Indeed, the Whole Earth Catalog inspired a whole generation of communards, free-thinkers, activists and dreamers to think of computers, cybernetics, ecology, Buckminster Fuller, geodesic domes, and lots more.
One of the key design principles of this information eco-system was juxtaposition. Brand juxtaposed radically different topics in order to help the reader to win new perspectives. As he put it,
How you get energy is, you take polarities and slap them next to one another. If you get into Cybernetics and your head is just a minute ago full of organic gardening and ecology, then cybernetics starts to come alive for you in a different way.
Little wonder that the Whole Earth Catalog inspired long-haired computer programmers as they imagined how a computer would handle and juxtapose information. As Alan Kay (the man who first envisioned the laptop computer) said, “We thought of the Whole Earth Catalog as a print version of what the Internet was going to be.”
And that is what the Internet – and especially the World Wide Web – has become. It is the ultimate information eco-system – the ultimate juxtaposition of human knowledge. Everything is just a click a way. But that also means that it is too big to know. With Google, you can find anything that you know to seek, but you rarely come across that which you did not expect to find. You tend skim along, never focusing, never allowing the energy of the juxtapositions to hit home.

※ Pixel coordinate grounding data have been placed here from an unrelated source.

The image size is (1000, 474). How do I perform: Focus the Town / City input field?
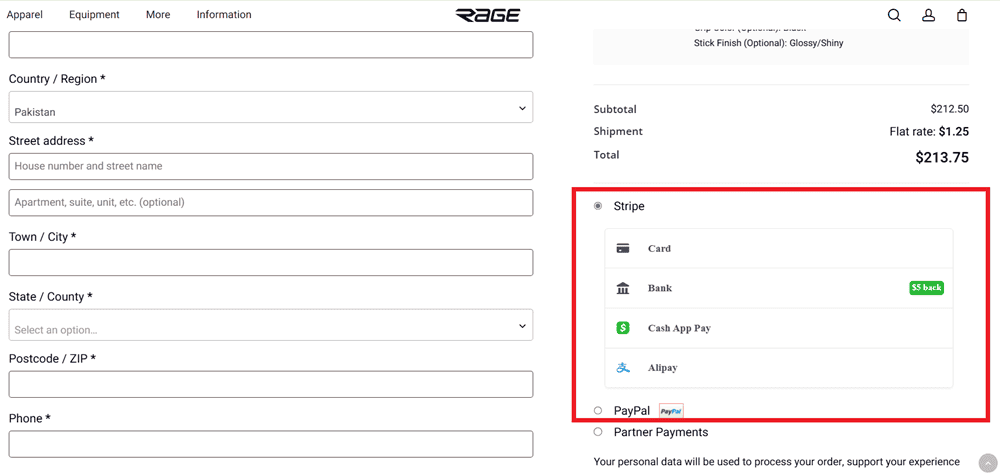270,263
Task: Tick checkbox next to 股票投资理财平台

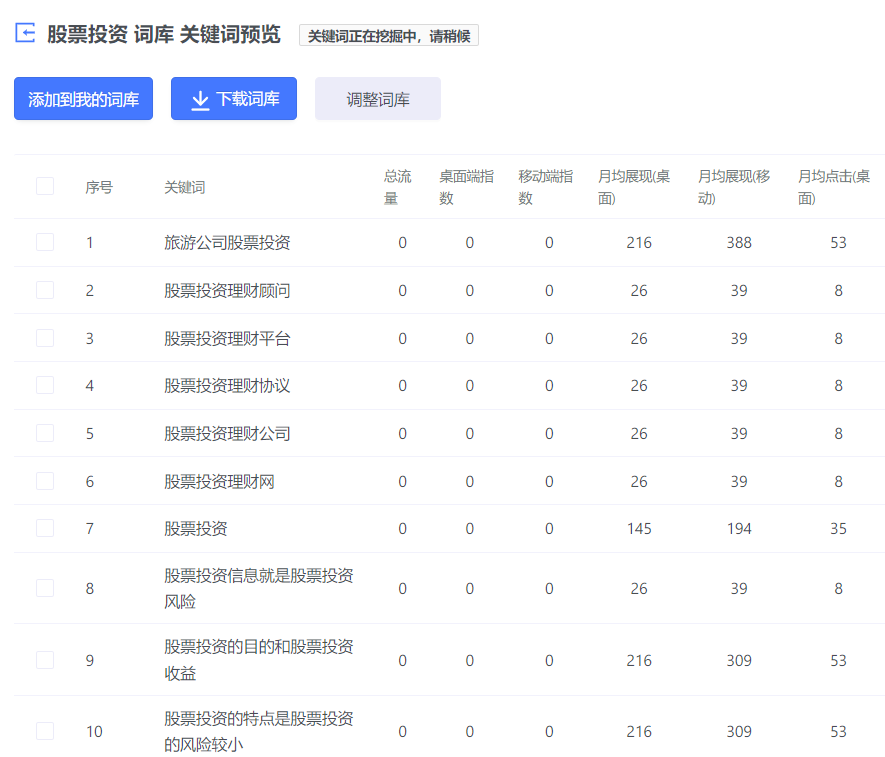Action: coord(45,338)
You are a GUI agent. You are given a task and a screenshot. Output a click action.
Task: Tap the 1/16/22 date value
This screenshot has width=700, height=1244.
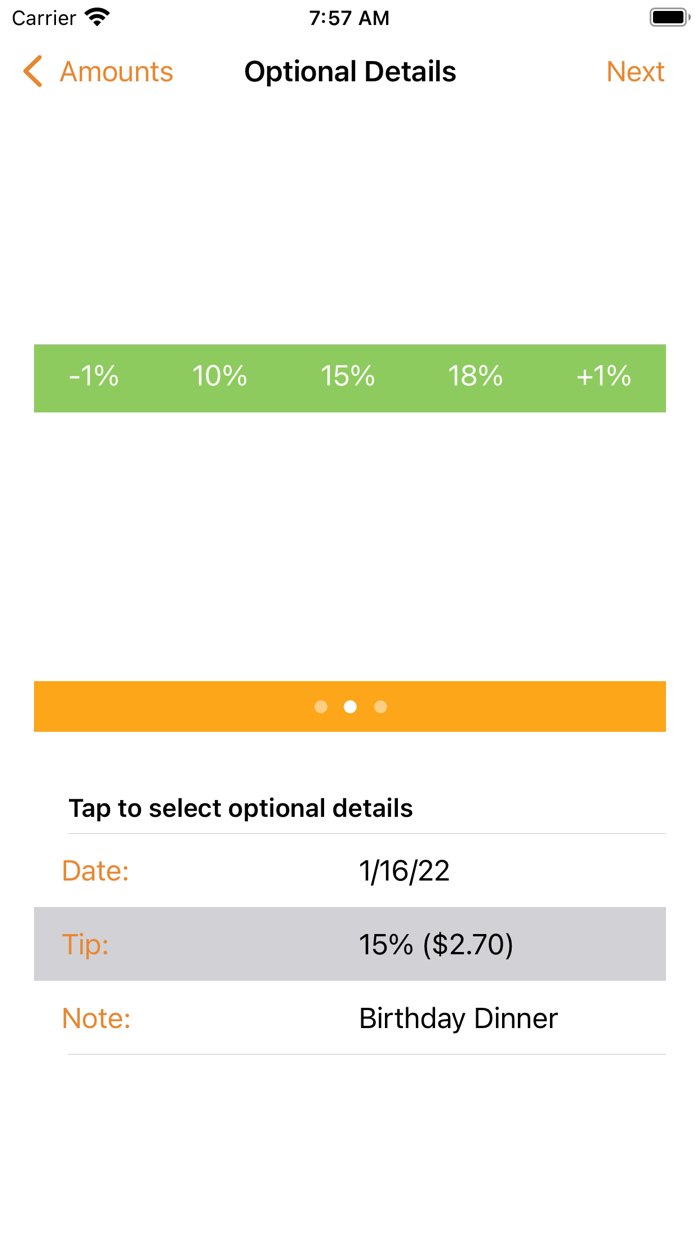point(404,871)
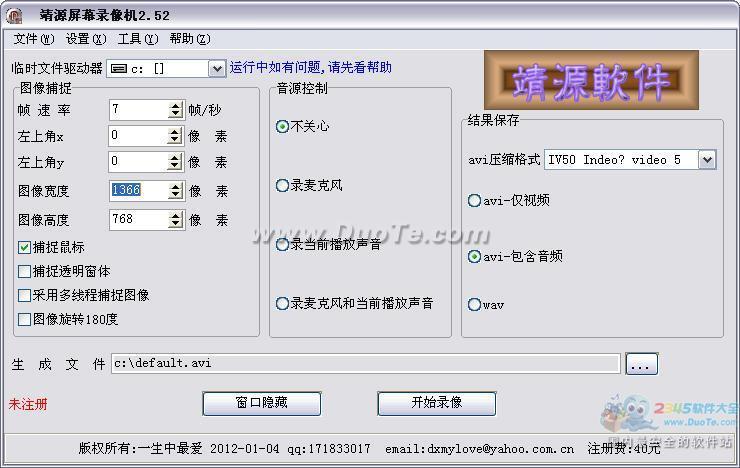Expand the 临时文件驱动器 drive dropdown
The image size is (740, 468).
(x=217, y=69)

I find myself lacking the carefully curated, annotated and juxtaposed mix of inspiration, ideas, and tools that the Whole Earth Catalog offered. Tools gathered with a specific purpose and audience in mind. Just like the Whole Earth Catalog was a primer for the hippies, the communards, and the computer geeks, we need a primer for young people today.
Such a primer should provide tools and inspire conversations and everyday action towards the sustainable, open, free and shared future we know we need to build.
If you know of something like that that already exists, or if you want to help make one, get in touch.
(PS: All of the quotes above are taken from Fred Turner’s excellent book “From Counter Culture to Cyberculture and the related panel discussion at Stanford University)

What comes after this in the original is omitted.